Din ve Şizofreni

gümüş

Kayıtlı Üye
Katılım
11 Kas 2010
Mesajlar
1,683
Tepkime puanı
252
Bu başlık altında, zaman zaman tartışmalara konu olan din ve şizofreni ilişkisine dair dünya üzerinden mistik mi yoksa şizofren mi? tartışmalarında yer edinmiş kişilerden örneklemeler vereceğim. Yazılar normalde uzun olacağı için sizleri sıkmama adına parça parça sunum yapacağım :)


İnsanların acı çekerek Tanrı’ya yaklaşacağına inanan dindarlar çok eski zamanlardan beri olagelmiştir.

Bazı doktorlar “acı çekenler ki onlar Tanrı’nın sevgili kullarıdır,” cümlesini hastalığın başı olarak değerlendirirler. Çoklukla 17-25 yaş arası din ile ilgili bir takım sorunlar yaşayan şizofrenler, yüksek algı sorunları ile beraber sessel halüsinasyonlar gibi gerçek dışı şeylere tanıklık ettiklerini sanırlar. Bu durum kendilerinin Tanrı’nın seçilmiş kulları olduğuna inanmalarına neden olur.
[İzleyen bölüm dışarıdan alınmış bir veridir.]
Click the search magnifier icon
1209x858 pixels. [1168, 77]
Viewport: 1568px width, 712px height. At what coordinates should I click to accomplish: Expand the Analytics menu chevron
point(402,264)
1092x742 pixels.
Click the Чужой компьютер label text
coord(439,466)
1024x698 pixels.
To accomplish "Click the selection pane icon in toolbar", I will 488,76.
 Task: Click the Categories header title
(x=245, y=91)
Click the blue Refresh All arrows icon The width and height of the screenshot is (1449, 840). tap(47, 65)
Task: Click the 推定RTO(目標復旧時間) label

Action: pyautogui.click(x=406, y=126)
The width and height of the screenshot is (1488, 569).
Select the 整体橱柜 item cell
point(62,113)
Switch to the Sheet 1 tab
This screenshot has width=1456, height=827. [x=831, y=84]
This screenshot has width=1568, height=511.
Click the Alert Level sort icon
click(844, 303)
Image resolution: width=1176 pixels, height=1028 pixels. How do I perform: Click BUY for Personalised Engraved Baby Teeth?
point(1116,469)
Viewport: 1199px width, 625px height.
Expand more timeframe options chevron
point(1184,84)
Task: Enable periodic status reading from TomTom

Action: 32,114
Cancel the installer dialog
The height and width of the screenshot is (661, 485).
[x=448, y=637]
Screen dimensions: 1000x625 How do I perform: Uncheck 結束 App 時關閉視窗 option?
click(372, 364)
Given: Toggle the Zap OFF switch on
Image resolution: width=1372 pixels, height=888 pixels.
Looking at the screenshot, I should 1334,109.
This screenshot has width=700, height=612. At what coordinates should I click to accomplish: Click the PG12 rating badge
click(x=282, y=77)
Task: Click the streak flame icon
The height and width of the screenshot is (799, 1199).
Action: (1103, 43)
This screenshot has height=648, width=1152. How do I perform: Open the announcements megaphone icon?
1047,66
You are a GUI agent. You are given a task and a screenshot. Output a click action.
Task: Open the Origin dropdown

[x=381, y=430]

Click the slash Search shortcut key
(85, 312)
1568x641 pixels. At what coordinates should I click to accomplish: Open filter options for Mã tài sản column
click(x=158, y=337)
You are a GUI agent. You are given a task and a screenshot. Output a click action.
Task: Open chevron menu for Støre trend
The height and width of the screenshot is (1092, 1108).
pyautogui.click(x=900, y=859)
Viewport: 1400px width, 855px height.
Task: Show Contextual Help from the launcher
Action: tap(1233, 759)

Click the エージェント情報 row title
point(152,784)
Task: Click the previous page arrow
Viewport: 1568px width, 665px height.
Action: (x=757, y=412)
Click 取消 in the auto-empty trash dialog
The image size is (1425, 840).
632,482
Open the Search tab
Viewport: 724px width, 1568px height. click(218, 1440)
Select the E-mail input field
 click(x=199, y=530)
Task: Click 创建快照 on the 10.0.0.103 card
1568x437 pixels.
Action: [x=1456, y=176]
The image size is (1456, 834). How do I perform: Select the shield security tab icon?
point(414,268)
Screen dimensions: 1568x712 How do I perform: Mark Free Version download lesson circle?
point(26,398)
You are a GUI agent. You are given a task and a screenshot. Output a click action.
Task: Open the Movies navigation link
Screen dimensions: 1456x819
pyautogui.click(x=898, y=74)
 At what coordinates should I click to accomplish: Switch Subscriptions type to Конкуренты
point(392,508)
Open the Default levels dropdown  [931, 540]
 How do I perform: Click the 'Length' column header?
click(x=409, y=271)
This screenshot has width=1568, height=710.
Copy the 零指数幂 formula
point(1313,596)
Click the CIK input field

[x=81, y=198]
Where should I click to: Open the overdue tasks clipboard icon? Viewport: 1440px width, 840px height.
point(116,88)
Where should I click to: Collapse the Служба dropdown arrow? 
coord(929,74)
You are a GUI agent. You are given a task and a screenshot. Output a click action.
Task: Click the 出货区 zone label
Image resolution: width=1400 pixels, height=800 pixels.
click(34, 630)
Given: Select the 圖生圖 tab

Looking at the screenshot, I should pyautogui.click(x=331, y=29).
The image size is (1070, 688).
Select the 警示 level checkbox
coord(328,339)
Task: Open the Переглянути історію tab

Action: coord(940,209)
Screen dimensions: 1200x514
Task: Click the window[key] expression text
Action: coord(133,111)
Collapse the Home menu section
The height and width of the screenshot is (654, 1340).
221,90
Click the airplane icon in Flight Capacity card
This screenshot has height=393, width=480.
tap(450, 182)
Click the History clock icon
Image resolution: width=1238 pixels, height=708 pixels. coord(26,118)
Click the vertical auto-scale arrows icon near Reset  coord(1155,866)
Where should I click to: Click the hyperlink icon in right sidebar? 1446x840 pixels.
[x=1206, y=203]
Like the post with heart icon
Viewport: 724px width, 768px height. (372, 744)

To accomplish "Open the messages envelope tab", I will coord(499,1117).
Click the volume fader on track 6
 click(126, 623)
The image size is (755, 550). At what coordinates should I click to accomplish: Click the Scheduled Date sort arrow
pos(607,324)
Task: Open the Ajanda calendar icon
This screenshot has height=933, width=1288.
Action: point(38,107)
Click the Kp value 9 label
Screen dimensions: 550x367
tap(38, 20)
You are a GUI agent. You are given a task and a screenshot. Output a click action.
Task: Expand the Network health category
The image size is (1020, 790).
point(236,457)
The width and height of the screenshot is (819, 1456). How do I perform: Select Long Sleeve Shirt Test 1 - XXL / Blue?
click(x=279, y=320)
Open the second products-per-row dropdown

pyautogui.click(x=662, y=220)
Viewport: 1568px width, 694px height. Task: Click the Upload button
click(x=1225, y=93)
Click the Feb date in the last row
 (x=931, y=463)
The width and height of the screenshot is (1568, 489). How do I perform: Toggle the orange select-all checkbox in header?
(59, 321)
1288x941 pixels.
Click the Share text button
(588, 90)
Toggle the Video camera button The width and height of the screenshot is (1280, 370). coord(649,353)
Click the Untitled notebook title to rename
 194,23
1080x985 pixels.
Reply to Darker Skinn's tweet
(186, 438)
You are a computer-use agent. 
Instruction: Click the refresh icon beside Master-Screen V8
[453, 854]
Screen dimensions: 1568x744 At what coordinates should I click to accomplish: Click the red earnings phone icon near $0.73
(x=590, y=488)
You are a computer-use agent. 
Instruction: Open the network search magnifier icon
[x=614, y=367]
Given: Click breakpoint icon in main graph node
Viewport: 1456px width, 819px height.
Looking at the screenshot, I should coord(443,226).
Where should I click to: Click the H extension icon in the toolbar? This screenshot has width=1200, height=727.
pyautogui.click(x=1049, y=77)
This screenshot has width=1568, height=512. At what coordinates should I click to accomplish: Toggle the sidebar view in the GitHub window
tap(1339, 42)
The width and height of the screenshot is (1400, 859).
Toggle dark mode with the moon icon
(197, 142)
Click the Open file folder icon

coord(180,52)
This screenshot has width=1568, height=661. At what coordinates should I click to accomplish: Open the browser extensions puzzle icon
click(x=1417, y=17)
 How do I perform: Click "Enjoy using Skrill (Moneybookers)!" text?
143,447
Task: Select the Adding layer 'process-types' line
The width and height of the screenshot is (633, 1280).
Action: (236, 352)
Dini sembollerin tamamen metoforik olduğunu anlamada güçlük çektikleri zaman durum daha da kötüye gider.

Hristiyanlık, “İsa tüm insanlığın günahlarını üzerine alarak affedilmemiz ve ruhlarımızın kurtarılması için kendisini feda etmiştir,”fikri üzerine kurulmuştur. Bu hikayeyi okuyan bir şizofren şöyle düşünecektir:” İsa ,Tanrı’nın sevgili bir kuludur. İsa, Tanrı’nın oğludur. İsa, inanılmaz acılara göğüs germiştir. Öyleyse inanılmaz acılara göğüs geren herkes Tanrı’nın sevgili bir kuludur.”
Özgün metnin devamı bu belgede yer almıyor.